The altitude azimuth is often computed at the same time as the ordinary A.M. and P.M. time sights, utilizing the altitude of the body for both operations. The principle involved in computing both an altitude azimuth and a time azimuth is the solution of the same astronomical triangle for the same angle, but in the case of the altitude azimuth three sides are given (the co-latitude, the zenith distance, and polar distance) to find the angle at the zenith. In the time azimuth, two sides and the included angle are given (the polar distance, co-latitude and local apparent time or hour angle) to find also, the angle at the zenith.
The azimuth found by computation should be named North if in north latitude, or South if in south latitude.
It has been customary to add up the logs, divide by 2 and the cosine will be half the azimuth named from the elevated pole, but a more expeditious way is after adding the logs seek in the log haversines and find the azimuth directly but named from the opposite pole to the latitude.
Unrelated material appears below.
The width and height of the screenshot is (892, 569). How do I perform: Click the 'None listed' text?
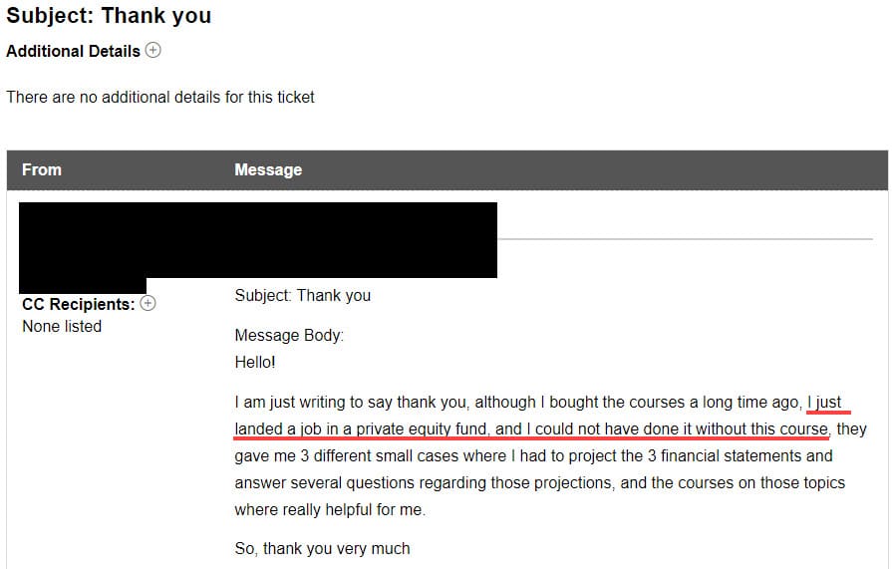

With the correct bearing of the sun, and its simultaneous bearing by standard compass at hand, the compass error is found by merely taking their difference. Now this error, as said before, is composed of the sum or difference of the deviation and the variation, so, if either is subtracted from their sum, or added to their difference the remainder is the other quantity. The variation being always known is subtracted from or added to the compass error to obtain the deviation, thus checking the deviation card for that particular course the vessel was steering at the time of observation.
With the compass error at hand, many students become perplexed as to the proper manner of dealing with this error, and finding from it the deviation. The compass error is first named, by considering the two bearings (compass and true) from the center of the compass; if the true is to the right of the compass bearing, the error is easterly, if to the left, westerly.
Now should the variation happen to be identical with the compass error, both in amount and in name, there is no deviation; if the variation is 0°, then the whole error is deviation. If by chance the compass error is 0°, it indicates that the variation and deviation are equal in amount and opposed to each other in their influence on the needle. The deviation, in such a case, naturally takes the opposite name from the variation.
In separating the variation from the compass error, it is necessary to exercise a little thought and to consider what deviation applied to the given variation will produce that compass error. This will be readily seen after a little practice. There are, however, some rules which are here given, by which the deviation can be obtained mechanically.
The deviation is the difference between the variation and the compass error if they are of the same name or adding them if of different names. It is given the same name as the compass error unless the compass error is subtracted from the variation, when the deviation takes the opposite name.
Or a diagram in which the error is shown by its particular number of degrees east or west of the true north line may be drawn and the variation likewise properly shown east or west of true north. If the error is to the left of the variation the deviation is west and if to the right the deviation is east.